▼

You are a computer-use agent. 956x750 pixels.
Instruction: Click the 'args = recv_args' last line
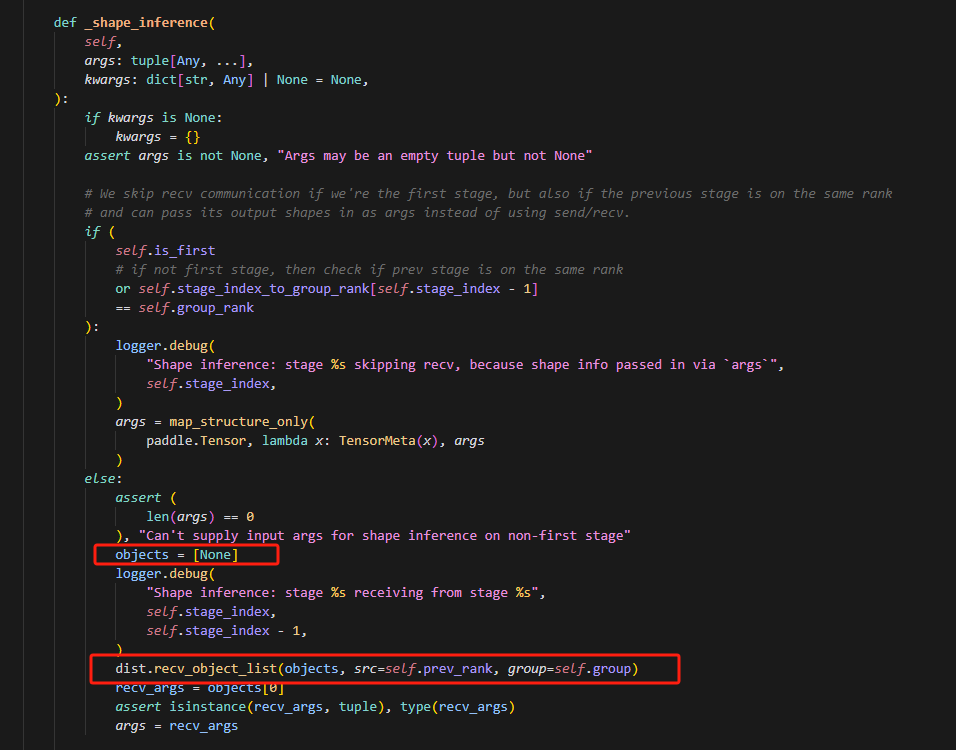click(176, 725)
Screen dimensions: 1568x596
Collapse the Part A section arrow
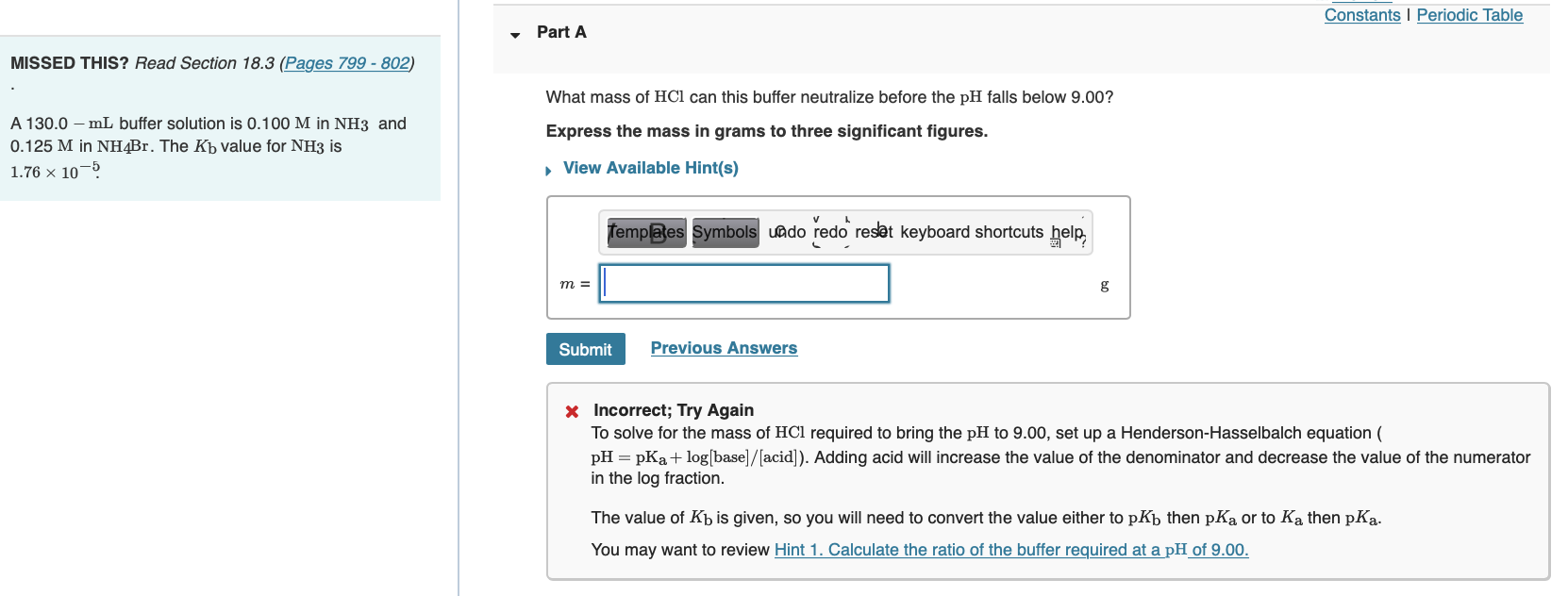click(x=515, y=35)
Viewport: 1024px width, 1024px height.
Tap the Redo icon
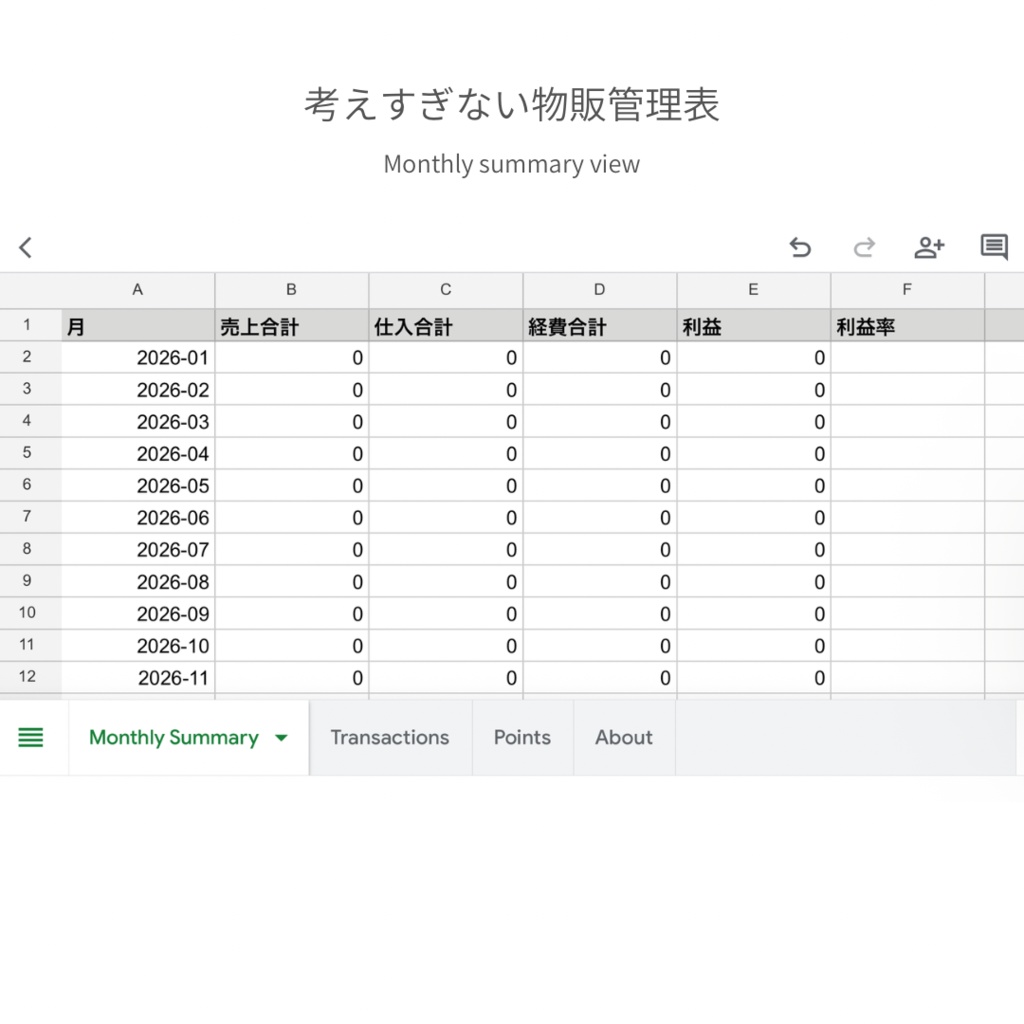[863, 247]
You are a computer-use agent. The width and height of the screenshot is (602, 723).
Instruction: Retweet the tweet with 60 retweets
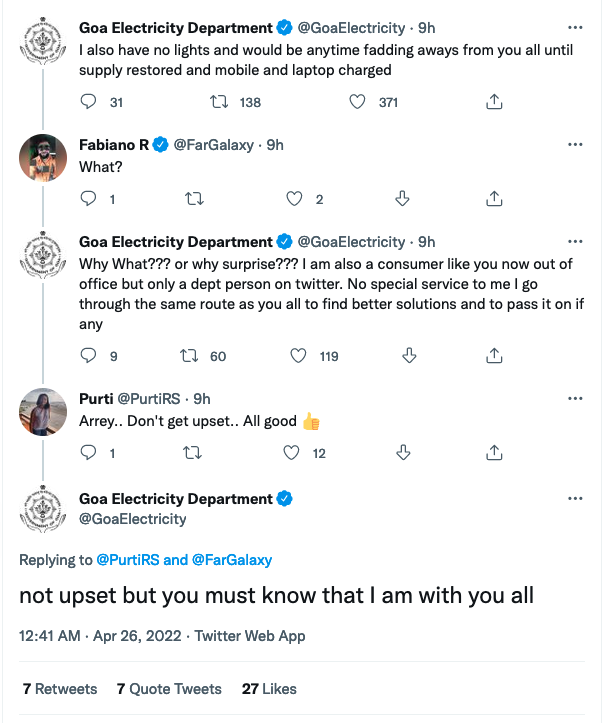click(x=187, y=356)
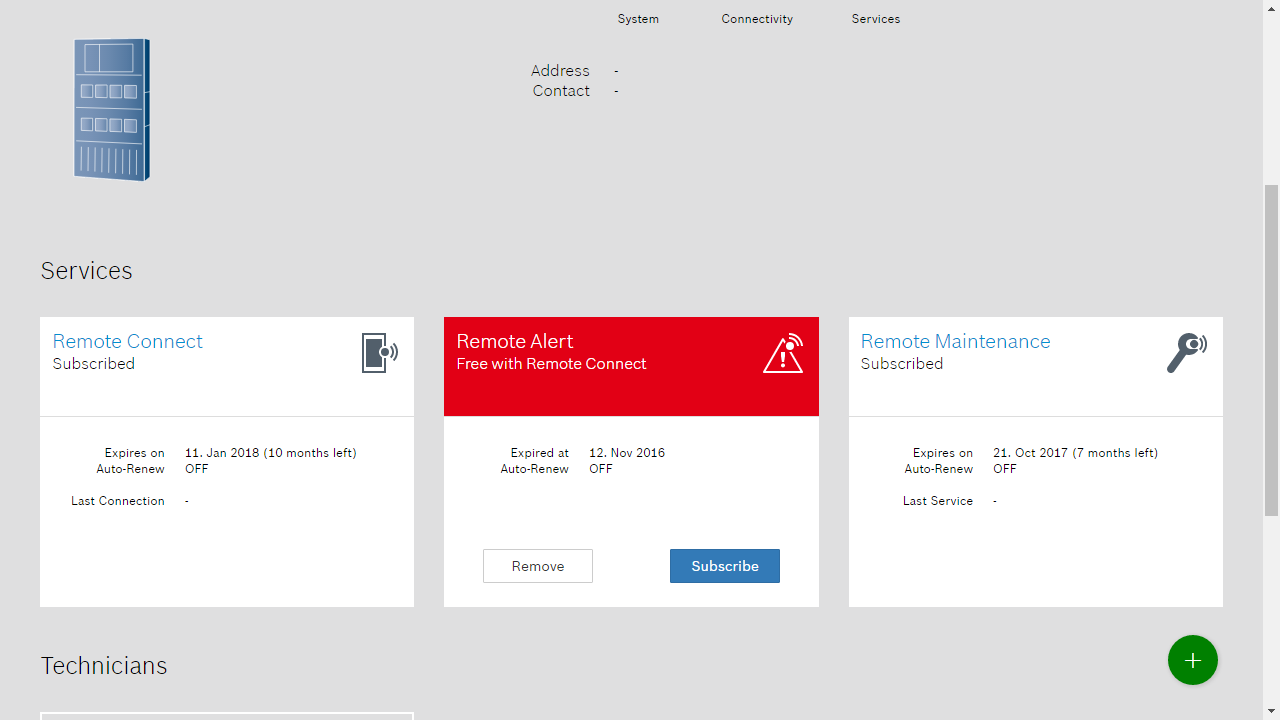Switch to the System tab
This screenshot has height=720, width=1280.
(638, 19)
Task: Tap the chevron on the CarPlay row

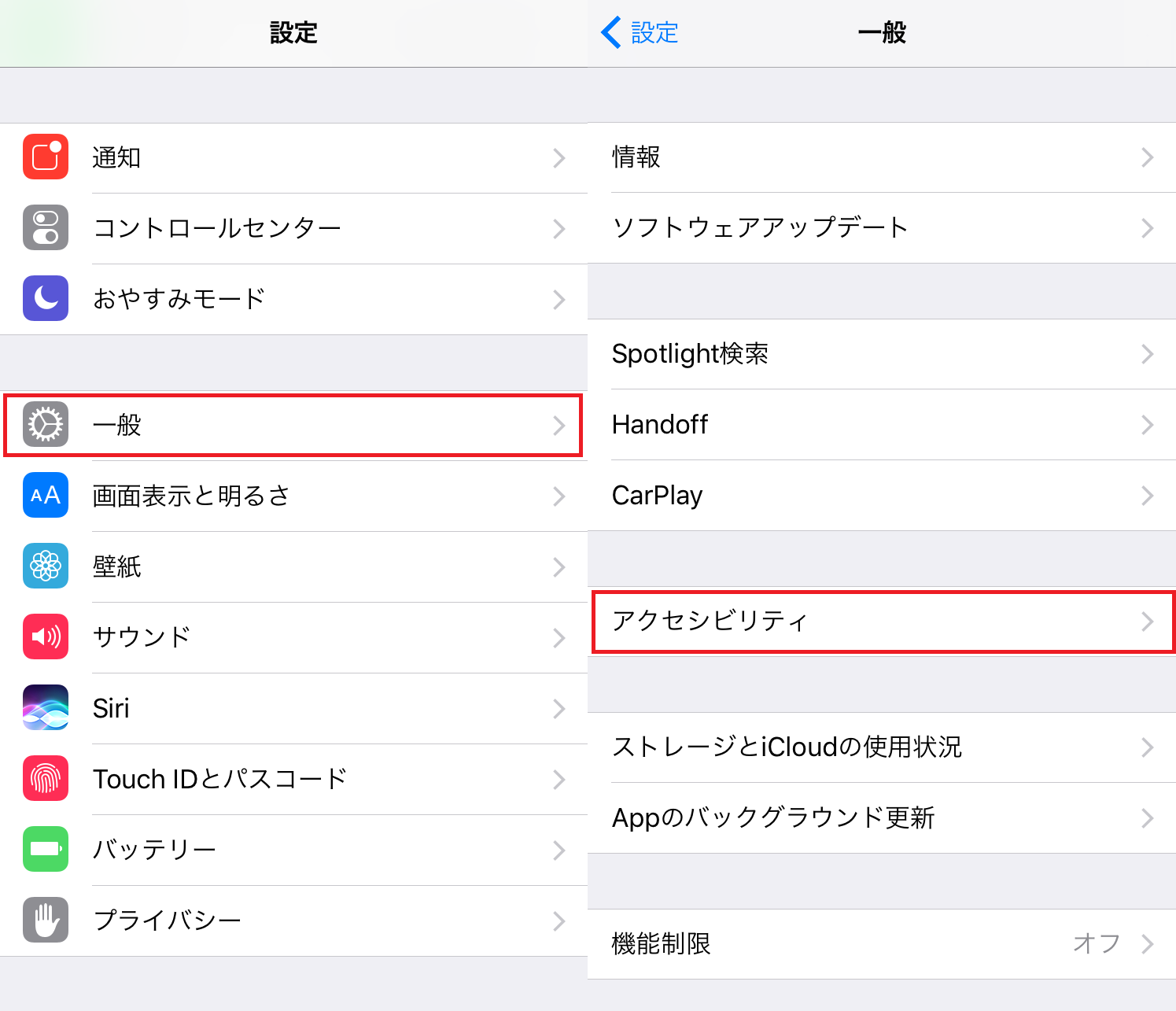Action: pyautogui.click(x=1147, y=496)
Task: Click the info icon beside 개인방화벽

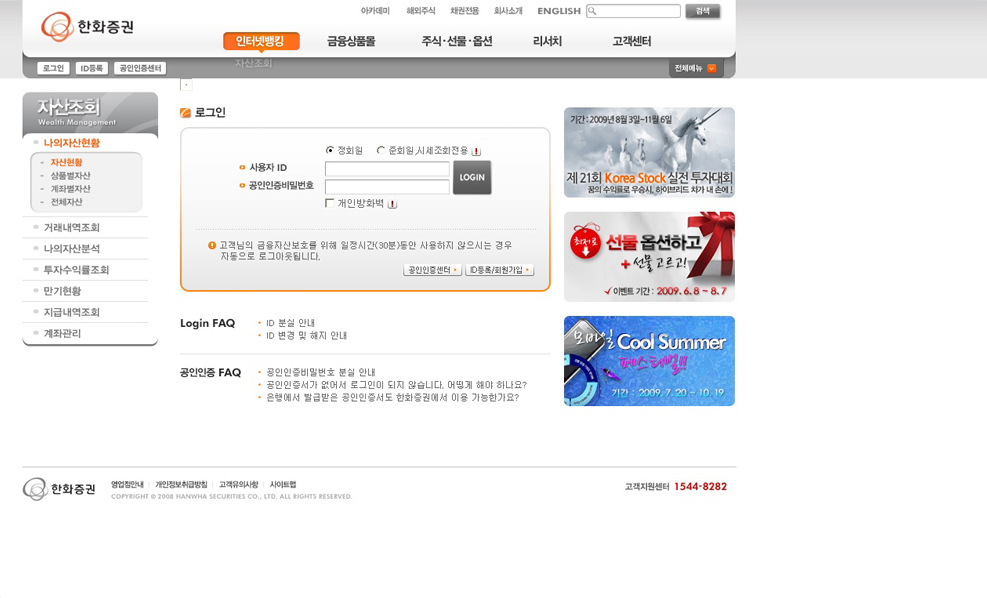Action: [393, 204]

▲

*REQUIRED ACTION*. Your response must consist of the lines from the beginning of the data through the line containing "Viewport: 1024px width, 1024px height.", transcribed exactly, with no pictures.

*COMPLETED TASK*.
You are a computer-use agent. 956x750 pixels.
Instruction: Click the 'args = recv_args' last line
click(176, 725)
Screen dimensions: 1568x596
Collapse the Part A section arrow
click(x=515, y=35)
Viewport: 1024px width, 1024px height.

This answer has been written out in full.